[Record excerpts Boundary: Start]

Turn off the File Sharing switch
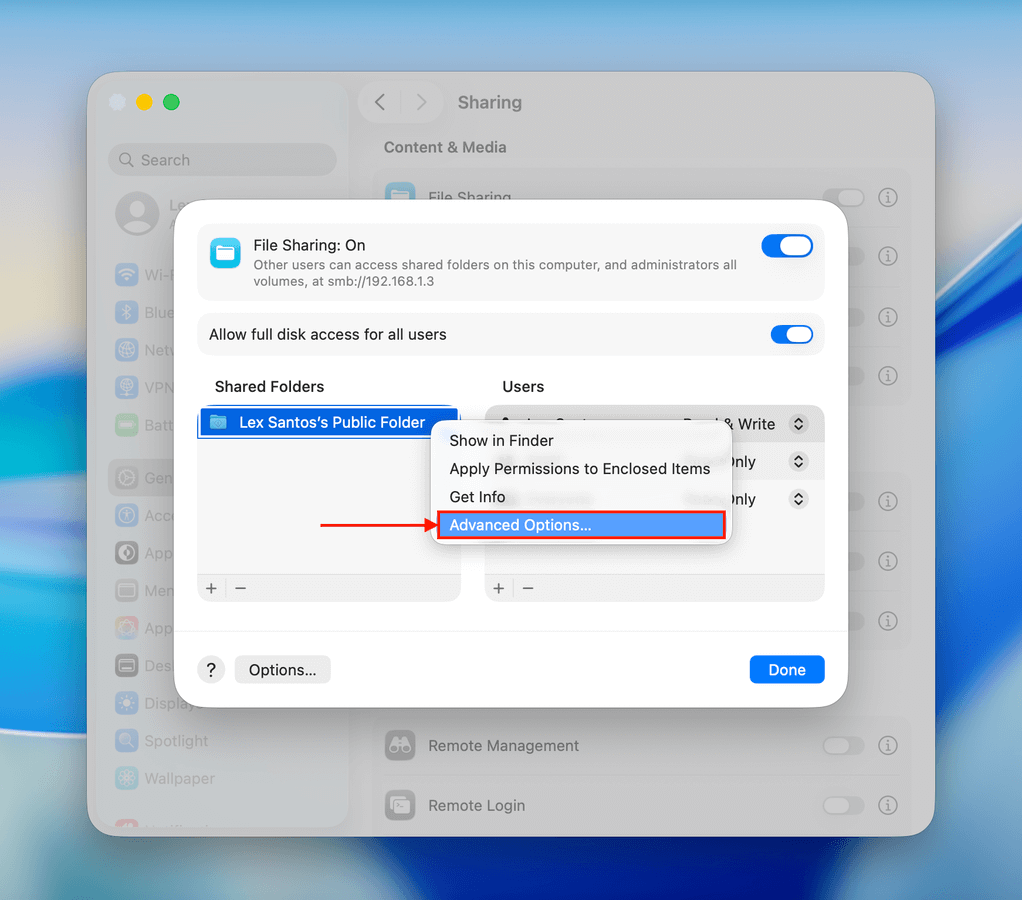Viewport: 1022px width, 900px height. (787, 246)
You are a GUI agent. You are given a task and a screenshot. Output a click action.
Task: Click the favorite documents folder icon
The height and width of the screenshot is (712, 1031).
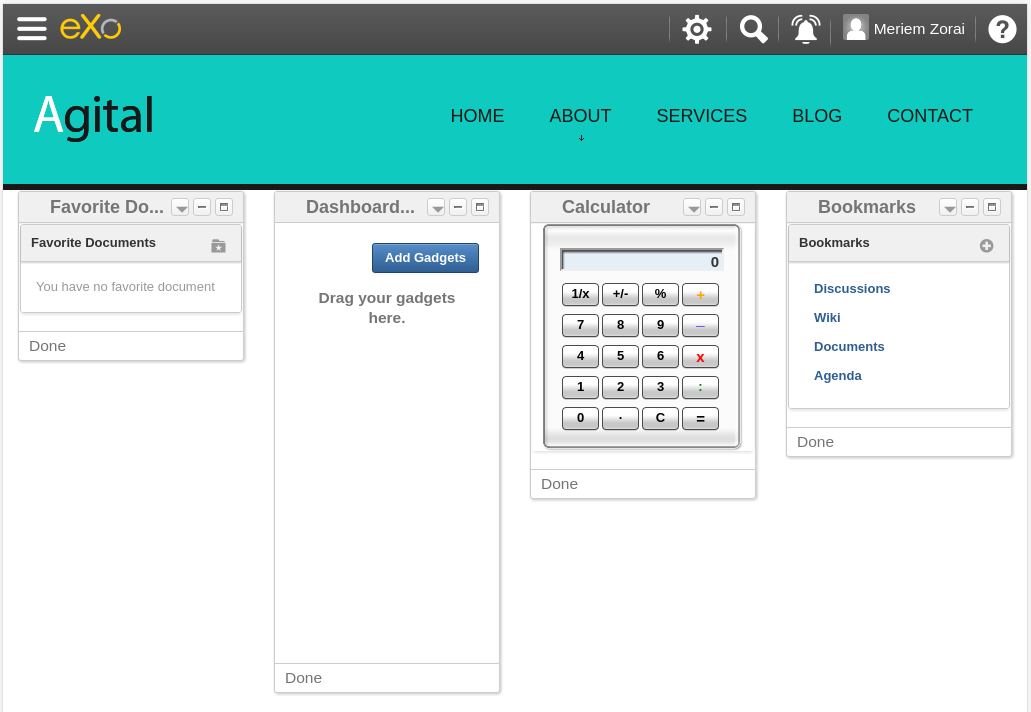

[Record excerpts Boundary: End]

Work required: Whenever the word "screenshot" shows up in a line of the entries, copy that line.

Exercise output:
You are a GUI agent. You are given a task and a screenshot. Output a click action.
The height and width of the screenshot is (712, 1031).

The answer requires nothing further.